The last surviving leader of the 1943 Warsaw ghetto uprising paid silent tribute Saturday to the heroes of the doomed revolt by young Jews against Nazi troops that started 65 years ago.
Marek Edelman
Marek Edelman is the last surviving leader of the doomed 1943 struggle at the Warsaw ghetto. He lights a candle at the monument dedicated to its fighters on Saturday in Warsaw, Poland. Alik Keplicz / AP
/ Source: The Associated Press

The last surviving leader of the 1943 Warsaw ghetto uprising paid silent tribute Saturday to the heroes of the doomed revolt by young Jews against Nazi troops that started 65 years ago.

Marek Edelman, 89, handed yellow tulips and daffodils to his grandchildren, Liza and Tomek. He watched as they placed them at the foot of the gray and black Monument to the Heroes of the Ghetto — located in a barren square at the heart of the former ghetto.

Accompanied by a crowd of a few hundred people in wet weather, Edelman, in a wheelchair, moved on to nearby monuments to leaders of the ghetto revolt, before ending in a square where the Nazis put more than 300,000 Jews on trains to Auschwitz and other death camps.
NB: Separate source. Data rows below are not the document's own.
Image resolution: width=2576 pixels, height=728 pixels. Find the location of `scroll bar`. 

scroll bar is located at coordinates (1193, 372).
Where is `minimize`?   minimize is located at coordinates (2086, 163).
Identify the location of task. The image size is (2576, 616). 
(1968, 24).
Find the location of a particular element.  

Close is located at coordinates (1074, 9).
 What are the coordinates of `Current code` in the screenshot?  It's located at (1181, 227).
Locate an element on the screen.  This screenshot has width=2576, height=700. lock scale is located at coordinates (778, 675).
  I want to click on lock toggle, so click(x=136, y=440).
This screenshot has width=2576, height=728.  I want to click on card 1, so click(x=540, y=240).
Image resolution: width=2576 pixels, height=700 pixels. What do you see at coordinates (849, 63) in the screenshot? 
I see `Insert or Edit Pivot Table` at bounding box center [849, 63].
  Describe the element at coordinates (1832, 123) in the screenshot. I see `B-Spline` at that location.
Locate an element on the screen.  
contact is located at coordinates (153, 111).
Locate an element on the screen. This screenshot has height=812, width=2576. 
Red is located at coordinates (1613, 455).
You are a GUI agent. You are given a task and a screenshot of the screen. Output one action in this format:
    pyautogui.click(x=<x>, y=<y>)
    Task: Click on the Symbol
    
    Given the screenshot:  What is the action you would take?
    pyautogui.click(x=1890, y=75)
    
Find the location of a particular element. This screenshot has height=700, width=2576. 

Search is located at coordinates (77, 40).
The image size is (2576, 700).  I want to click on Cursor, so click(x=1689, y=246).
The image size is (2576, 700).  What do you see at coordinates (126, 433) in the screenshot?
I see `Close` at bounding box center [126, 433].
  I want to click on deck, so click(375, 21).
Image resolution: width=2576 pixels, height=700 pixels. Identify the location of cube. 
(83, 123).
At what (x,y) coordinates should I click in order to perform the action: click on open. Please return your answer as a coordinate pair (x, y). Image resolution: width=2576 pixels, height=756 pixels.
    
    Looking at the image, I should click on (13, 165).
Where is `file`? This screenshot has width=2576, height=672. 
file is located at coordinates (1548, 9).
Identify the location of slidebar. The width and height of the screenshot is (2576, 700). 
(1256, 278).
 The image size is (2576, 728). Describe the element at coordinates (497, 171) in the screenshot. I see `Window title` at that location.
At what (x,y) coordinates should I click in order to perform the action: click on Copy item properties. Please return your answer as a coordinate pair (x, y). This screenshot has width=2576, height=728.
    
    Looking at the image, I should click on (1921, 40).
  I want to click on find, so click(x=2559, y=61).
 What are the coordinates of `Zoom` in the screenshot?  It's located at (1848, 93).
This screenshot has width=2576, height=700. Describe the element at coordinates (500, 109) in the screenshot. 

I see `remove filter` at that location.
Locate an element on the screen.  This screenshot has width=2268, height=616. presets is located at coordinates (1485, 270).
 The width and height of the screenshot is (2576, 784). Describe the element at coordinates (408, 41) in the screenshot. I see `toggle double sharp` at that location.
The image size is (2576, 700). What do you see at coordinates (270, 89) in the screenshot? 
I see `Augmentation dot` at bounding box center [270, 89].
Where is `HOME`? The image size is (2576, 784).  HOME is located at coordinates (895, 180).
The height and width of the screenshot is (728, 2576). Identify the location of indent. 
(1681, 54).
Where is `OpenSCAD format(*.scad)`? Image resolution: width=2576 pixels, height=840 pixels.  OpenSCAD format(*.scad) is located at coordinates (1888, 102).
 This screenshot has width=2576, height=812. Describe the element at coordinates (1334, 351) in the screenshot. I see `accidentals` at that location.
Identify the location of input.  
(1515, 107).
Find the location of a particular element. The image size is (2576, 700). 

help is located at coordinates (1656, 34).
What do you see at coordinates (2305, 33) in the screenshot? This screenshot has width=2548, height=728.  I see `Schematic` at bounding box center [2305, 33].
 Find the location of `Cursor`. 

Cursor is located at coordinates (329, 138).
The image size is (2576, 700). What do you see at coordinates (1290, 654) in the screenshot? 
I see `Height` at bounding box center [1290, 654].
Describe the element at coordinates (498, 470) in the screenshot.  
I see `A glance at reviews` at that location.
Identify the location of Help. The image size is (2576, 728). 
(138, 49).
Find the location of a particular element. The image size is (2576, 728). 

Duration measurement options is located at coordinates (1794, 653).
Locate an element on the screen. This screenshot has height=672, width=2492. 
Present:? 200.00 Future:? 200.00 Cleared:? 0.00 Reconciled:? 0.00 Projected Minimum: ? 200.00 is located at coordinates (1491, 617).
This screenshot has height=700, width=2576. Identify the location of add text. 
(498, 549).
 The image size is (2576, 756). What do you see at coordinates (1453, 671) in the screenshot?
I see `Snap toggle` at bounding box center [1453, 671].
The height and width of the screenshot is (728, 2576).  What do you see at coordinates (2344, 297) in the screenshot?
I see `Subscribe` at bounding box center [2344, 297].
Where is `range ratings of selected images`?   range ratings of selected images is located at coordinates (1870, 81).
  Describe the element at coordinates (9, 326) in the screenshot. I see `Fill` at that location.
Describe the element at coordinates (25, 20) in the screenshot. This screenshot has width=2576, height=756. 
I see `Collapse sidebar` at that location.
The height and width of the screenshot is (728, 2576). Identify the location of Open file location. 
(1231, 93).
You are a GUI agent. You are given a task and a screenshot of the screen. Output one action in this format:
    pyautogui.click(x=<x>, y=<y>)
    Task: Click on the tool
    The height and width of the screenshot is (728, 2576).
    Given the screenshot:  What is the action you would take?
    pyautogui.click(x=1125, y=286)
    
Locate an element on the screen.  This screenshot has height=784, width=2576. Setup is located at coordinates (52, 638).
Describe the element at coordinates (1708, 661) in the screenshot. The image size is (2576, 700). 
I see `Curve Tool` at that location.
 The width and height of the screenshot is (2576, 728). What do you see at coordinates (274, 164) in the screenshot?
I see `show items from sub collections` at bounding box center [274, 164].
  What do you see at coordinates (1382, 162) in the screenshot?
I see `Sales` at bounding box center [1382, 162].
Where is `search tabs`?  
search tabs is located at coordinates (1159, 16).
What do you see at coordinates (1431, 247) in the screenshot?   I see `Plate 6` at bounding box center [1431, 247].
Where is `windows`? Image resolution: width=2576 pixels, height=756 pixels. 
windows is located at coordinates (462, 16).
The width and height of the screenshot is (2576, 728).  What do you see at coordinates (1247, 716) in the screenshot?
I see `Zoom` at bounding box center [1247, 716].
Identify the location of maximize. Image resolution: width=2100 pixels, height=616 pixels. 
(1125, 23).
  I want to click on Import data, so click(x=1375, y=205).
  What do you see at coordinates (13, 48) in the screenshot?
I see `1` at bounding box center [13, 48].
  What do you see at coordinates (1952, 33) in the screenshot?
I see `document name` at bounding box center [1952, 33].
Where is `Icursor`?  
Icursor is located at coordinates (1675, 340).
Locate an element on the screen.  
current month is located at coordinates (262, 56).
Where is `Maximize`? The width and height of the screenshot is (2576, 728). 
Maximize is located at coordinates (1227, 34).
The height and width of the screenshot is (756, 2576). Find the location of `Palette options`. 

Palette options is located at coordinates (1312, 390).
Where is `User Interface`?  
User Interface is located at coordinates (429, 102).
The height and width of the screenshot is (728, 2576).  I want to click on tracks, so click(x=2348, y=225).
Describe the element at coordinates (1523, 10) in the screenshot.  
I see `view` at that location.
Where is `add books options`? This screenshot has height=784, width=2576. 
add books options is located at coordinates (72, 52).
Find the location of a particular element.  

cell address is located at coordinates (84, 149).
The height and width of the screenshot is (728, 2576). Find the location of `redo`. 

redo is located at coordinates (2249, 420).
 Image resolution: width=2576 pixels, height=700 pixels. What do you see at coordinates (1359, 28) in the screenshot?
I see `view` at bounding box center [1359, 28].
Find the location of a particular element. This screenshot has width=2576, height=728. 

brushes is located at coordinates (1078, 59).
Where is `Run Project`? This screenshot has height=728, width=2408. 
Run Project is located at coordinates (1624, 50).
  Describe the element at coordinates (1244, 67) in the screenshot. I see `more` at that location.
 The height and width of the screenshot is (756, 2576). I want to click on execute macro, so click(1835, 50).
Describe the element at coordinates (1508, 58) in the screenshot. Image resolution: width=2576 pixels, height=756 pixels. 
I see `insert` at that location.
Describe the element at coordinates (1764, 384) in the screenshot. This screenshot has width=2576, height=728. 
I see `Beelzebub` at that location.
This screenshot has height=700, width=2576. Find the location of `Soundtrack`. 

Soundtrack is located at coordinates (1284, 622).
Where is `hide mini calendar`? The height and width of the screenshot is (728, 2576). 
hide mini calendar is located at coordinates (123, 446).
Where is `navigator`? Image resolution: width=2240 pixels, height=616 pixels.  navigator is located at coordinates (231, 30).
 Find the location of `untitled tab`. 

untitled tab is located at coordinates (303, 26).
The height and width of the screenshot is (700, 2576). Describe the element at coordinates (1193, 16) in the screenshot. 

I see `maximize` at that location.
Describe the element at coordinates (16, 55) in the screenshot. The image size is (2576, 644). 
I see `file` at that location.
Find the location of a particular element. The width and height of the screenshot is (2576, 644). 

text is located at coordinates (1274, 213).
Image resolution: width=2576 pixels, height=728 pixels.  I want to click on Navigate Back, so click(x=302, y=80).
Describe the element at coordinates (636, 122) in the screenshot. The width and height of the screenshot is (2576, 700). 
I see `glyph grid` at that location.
At a separate ceremony, members of the Jewish community read out the names of some of those killed in the uprising and then formed a human chain in front of the ghetto heroes' monument, as sirens wailed and military guards fired three rounds of gunfire as a sign of mourning.

The uprising was the first act of large-scale armed civilian resistance against the Germans in occupied Poland during World War II.

The Nazis walled off the ghetto in November 1940, cramming 400,000 Jews from across Poland into a swath of the capital in inhuman conditions.

Liquidating the ghetto
On April 19, 1943, German troops started to liquidate the ghetto by sending tens of thousands of its residents to death camps. In the face of imminent death, several hundred young Jews took up arms in defense of the civilians.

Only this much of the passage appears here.